Segment Start: Entries supplied

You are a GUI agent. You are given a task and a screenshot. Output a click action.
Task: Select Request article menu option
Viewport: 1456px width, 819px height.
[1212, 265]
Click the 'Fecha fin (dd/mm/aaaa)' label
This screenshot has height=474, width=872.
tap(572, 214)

Segment End: Entries supplied

— What you should do —
Each line of the data must be copied exactly as it appears.

— Solution to this problem —
You are a GUI agent. You are given a task and a screenshot. Output a click action.
Task: Select Request article menu option
Viewport: 1456px width, 819px height.
[1212, 265]
Click the 'Fecha fin (dd/mm/aaaa)' label
This screenshot has height=474, width=872.
tap(572, 214)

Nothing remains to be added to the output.